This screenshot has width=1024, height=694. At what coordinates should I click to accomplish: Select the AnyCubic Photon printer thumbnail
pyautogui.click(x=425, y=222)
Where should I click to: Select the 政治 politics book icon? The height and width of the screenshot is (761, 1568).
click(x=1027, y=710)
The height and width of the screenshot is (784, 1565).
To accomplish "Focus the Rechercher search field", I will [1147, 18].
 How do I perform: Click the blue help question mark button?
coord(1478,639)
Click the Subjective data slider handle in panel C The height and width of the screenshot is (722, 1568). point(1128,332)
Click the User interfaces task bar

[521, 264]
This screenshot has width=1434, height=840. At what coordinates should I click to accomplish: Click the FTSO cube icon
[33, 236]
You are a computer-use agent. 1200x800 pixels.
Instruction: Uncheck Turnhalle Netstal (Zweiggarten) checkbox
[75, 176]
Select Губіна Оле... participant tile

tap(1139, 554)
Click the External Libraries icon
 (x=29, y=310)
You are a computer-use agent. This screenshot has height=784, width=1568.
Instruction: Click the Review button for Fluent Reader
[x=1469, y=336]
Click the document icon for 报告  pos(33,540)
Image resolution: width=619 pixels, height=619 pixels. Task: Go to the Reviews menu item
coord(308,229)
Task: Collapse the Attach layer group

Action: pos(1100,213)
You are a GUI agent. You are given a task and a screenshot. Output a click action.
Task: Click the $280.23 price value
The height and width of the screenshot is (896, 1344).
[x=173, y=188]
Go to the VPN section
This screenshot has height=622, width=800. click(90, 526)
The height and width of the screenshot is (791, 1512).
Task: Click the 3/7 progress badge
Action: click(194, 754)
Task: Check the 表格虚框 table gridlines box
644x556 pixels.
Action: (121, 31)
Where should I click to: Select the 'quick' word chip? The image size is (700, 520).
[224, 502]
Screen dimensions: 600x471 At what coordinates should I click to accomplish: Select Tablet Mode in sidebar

=====

=== GOAL OF THE EXERCISE ===
Exactly the lines from the one that holds "The height and width of the screenshot is (896, 1344)." through the final line of the records above should be written out, and only those.

=== THE ANSWER ===
The height and width of the screenshot is (896, 1344).
[x=173, y=188]
Go to the VPN section
This screenshot has height=622, width=800. click(90, 526)
The height and width of the screenshot is (791, 1512).
Task: Click the 3/7 progress badge
Action: click(194, 754)
Task: Check the 表格虚框 table gridlines box
644x556 pixels.
Action: (121, 31)
Where should I click to: Select the 'quick' word chip? The image size is (700, 520).
[224, 502]
Screen dimensions: 600x471 At what coordinates should I click to accomplish: Select Tablet Mode in sidebar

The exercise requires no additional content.